I think that's been the most exciting and counterintuitive thing about training in martial arts. Lots of people assume that this activity is fear-based -- that one trains in martial arts because of a fear of weakness, a bad experience, a need to overcome fear of being hurt or attacked. I won't say that I've never had a bad experience or that I've never been afraid of being hurt. But I didn't come to this sport with that particular goal, of being able to protect myself. I needed an activity in a classroom setting to motivate me and let me have some fun. And I certainly got that. I also got big doses of confidence, at different times, in different ways.
I drew confidence from realizing "Hey, just last week I didn't know how to do this kick, and now I do it well." And, "Holy crap, I can do more push-ups than that guy who's half my age!!" And, "My presence, my voice, my attitude and my perseverance inspire my fellow students to do their best." I've also found great inspiration in my fellow students, male and female, young and old, of every race, creed and background.
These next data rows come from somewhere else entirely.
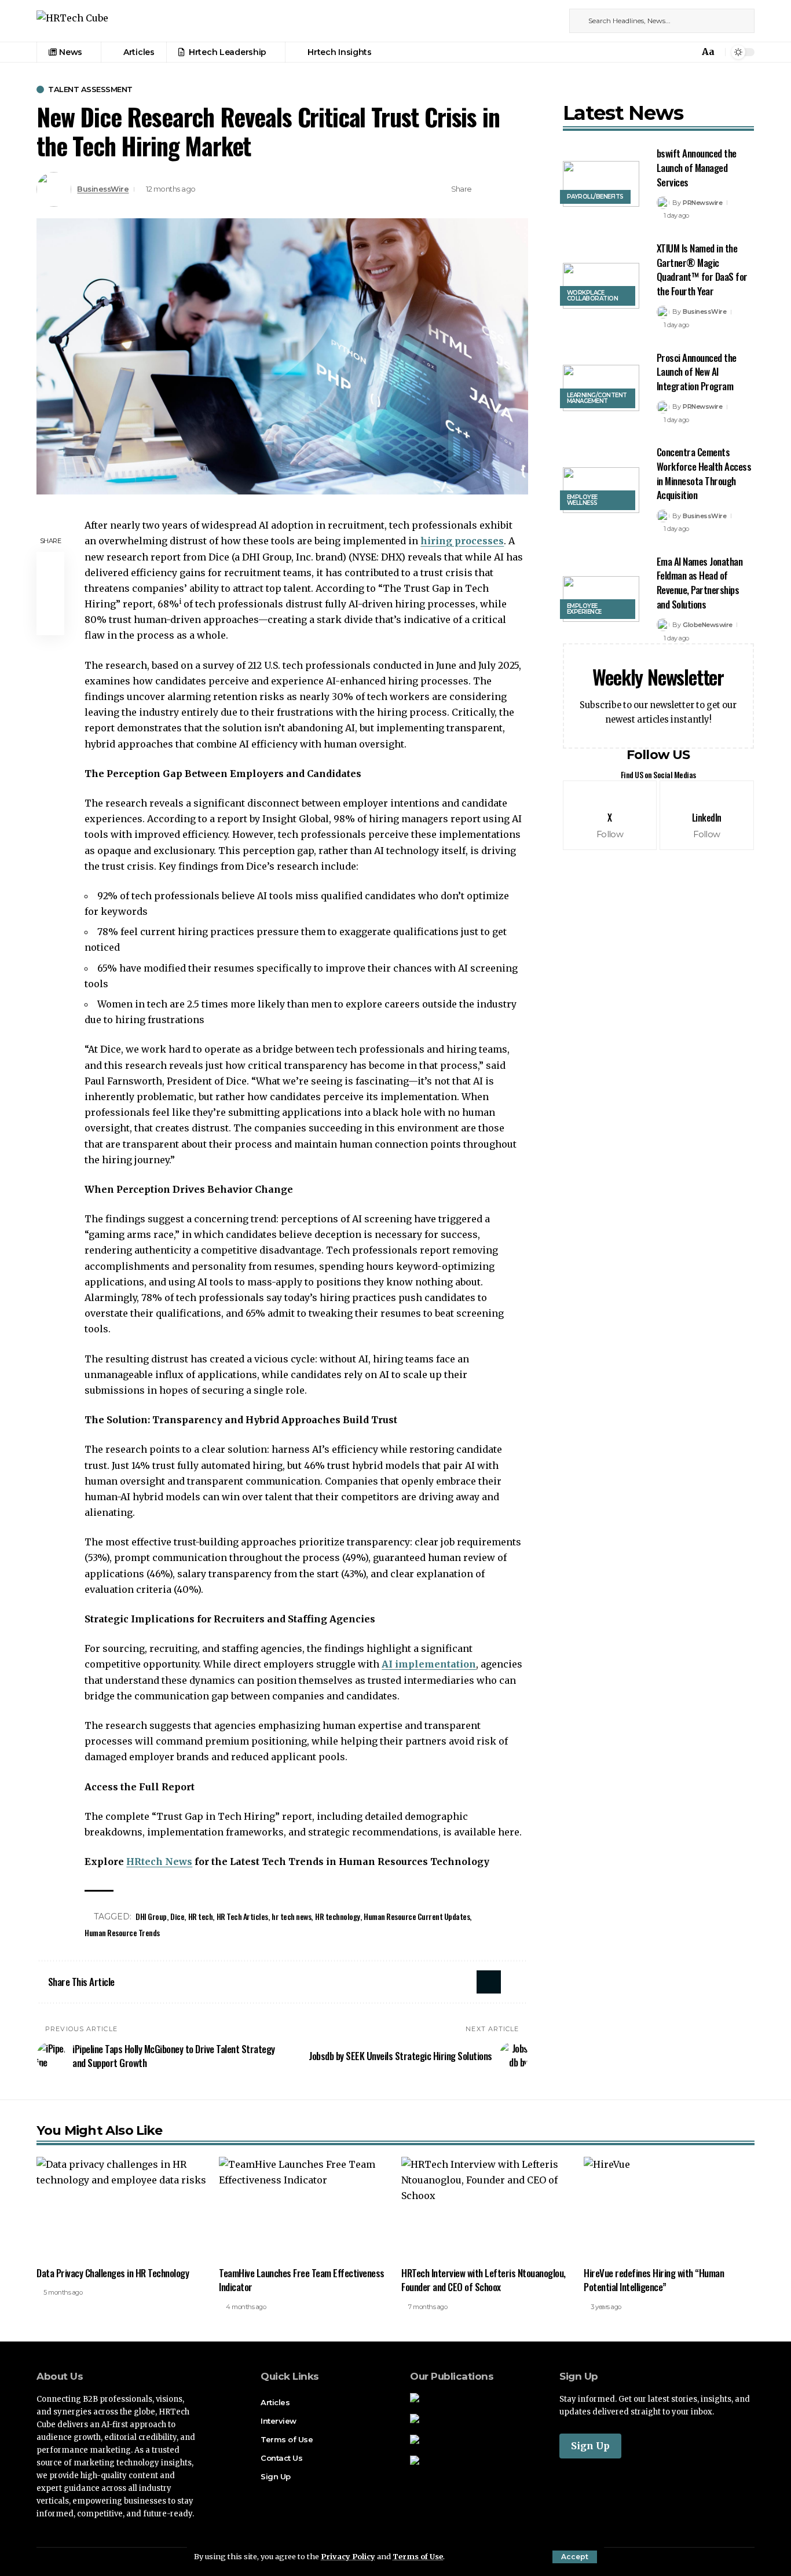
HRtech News (159, 1861)
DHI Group (151, 1916)
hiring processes (462, 541)
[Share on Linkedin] (502, 189)
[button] (574, 2557)
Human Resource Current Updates (417, 1916)
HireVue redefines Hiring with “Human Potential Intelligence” (654, 2280)
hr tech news (291, 1916)
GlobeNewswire (708, 625)
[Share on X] (484, 189)
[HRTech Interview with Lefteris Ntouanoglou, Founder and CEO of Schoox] (486, 2208)
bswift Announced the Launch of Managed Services (697, 167)
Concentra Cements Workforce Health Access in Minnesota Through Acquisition (704, 473)
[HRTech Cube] (72, 21)
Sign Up (590, 2446)
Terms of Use (418, 2556)
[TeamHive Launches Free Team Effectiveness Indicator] (304, 2208)
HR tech (200, 1916)
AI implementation (429, 1664)
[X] (538, 20)
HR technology (337, 1916)
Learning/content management (597, 398)
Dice (177, 1916)
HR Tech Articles (242, 1916)
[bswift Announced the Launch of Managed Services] (601, 184)
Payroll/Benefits (595, 196)
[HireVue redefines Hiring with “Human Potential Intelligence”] (669, 2208)
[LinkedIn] (551, 20)
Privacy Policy (348, 2556)
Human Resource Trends (122, 1932)
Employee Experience (584, 608)
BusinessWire (103, 189)
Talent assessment (90, 89)
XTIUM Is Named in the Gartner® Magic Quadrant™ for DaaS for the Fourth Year (702, 269)
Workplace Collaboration (592, 295)
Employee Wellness (582, 500)
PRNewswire (702, 203)
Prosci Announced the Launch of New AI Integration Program (697, 371)
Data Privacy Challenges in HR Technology (112, 2273)
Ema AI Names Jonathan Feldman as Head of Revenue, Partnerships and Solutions (700, 582)
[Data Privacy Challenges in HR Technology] (121, 2208)
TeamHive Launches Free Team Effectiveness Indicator (301, 2280)
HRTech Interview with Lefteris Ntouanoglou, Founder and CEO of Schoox (483, 2280)
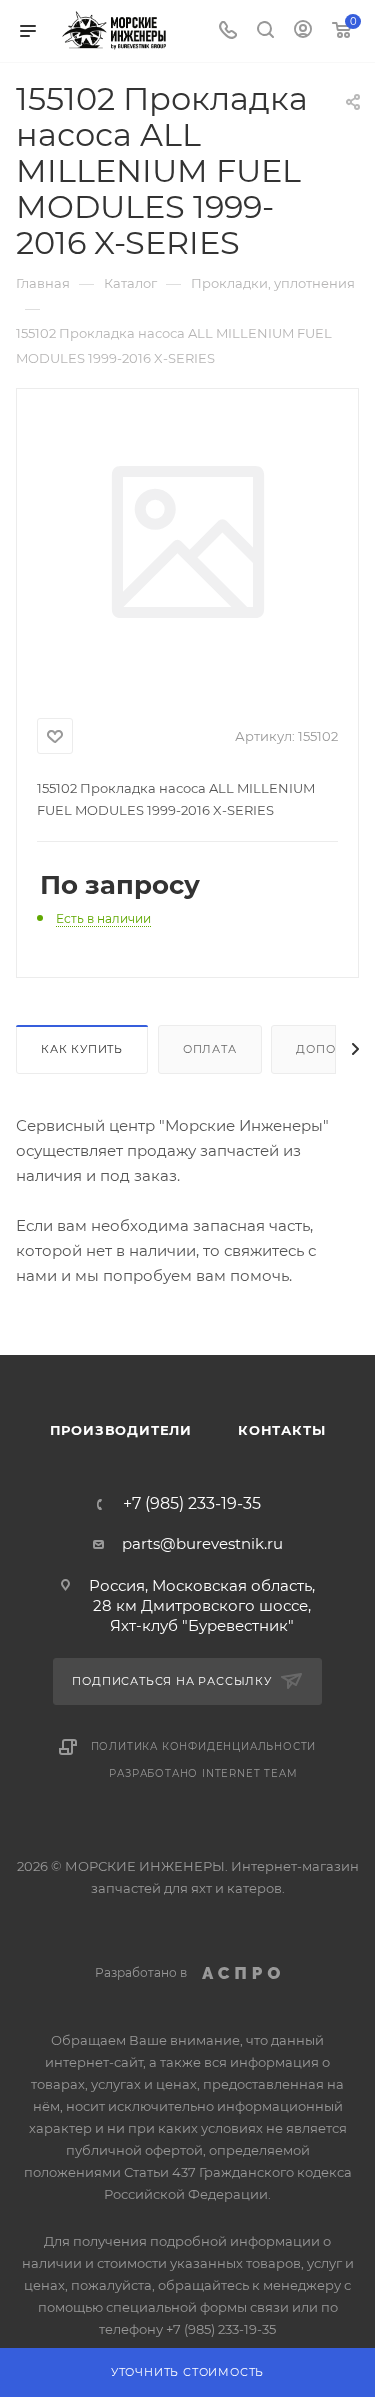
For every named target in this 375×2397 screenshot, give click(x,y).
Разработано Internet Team (203, 1773)
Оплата (210, 1049)
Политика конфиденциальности (204, 1746)
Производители (121, 1430)
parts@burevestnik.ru (202, 1543)
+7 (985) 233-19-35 (192, 1504)
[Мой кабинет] (303, 31)
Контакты (281, 1430)
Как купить (82, 1049)
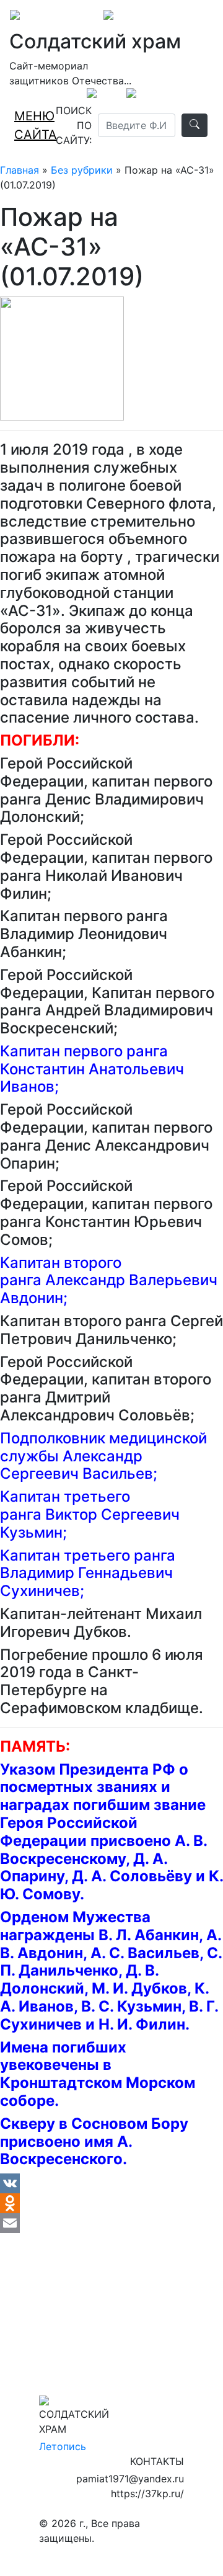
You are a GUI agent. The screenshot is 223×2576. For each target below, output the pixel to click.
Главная (19, 170)
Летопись (62, 2446)
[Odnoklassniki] (111, 2203)
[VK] (111, 2183)
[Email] (111, 2223)
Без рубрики (82, 170)
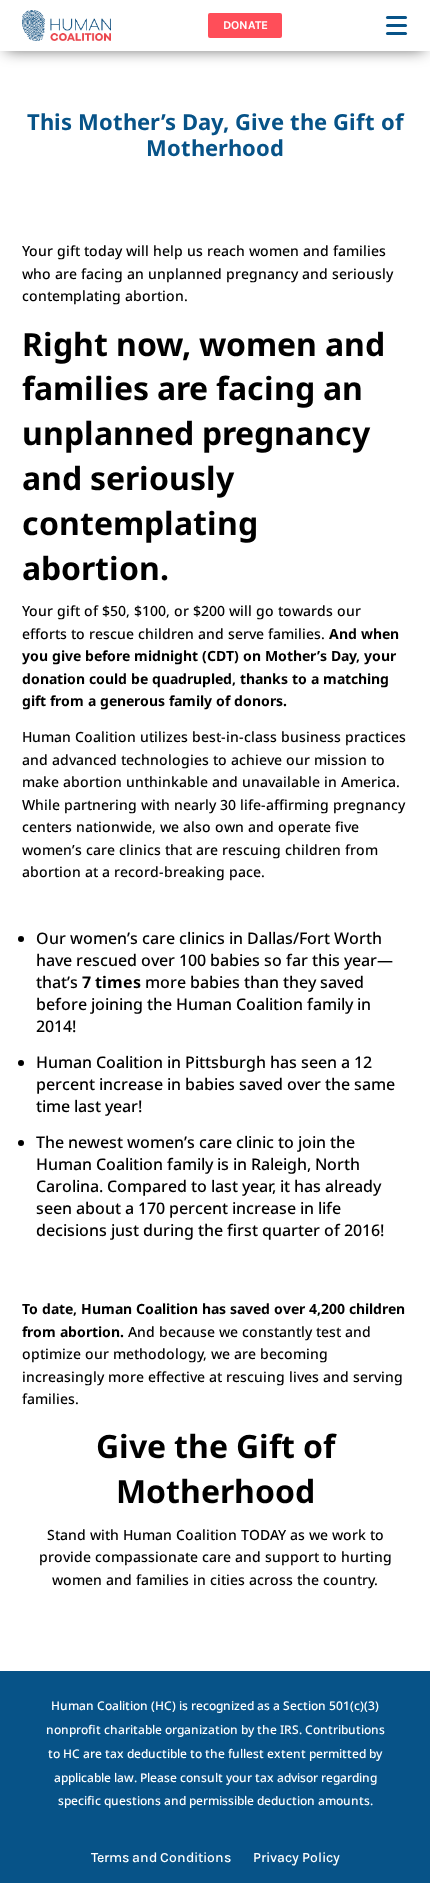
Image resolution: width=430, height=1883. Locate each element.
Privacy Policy (296, 1858)
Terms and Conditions (161, 1858)
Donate (245, 25)
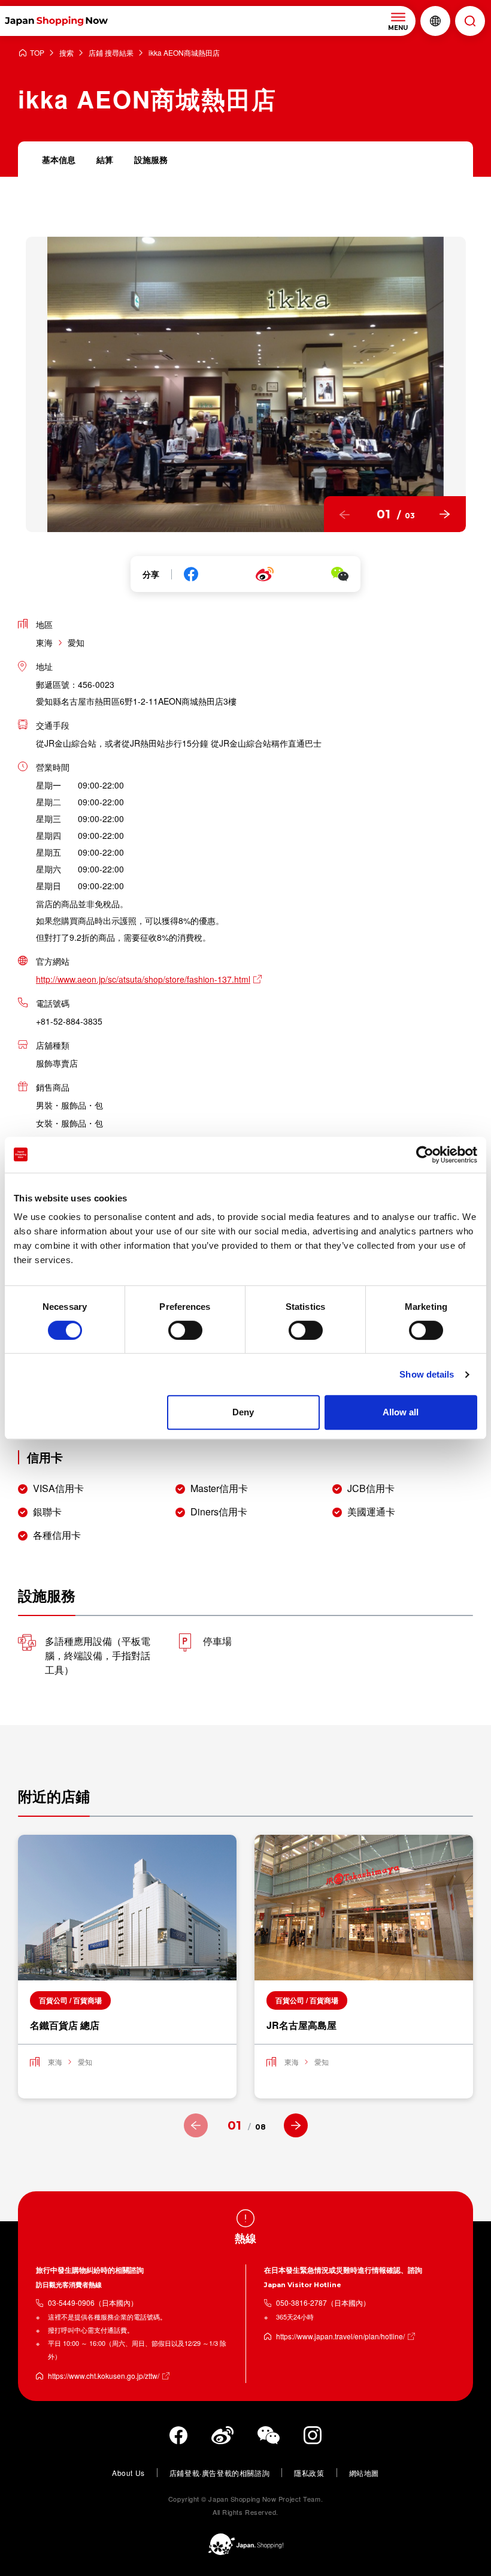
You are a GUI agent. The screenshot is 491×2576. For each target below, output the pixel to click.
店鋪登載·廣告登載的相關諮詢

Now, as a forty-something woman who has made this practice a major part of her life, I guess I can say I'm no longer a "non-athlete". I still don't like to run, though I wish I did (two of my sisters-in-law and several of my friends are inspirations). I'm the first person in our dojang to achieve 3rd Dan, other than our instructor. I can jump around like a maniac for 45 minutes three or four times a week and live to tell about it. Some of my kicks may not be the prettiest, but I can still break a board with my left foot after leaping and spinning in a jump-spinning-hook kick. Practicing Tae Kwon Do has helped me acknowledge not only the need for regular exercise to live a balanced life, but the need for joy and connection as well.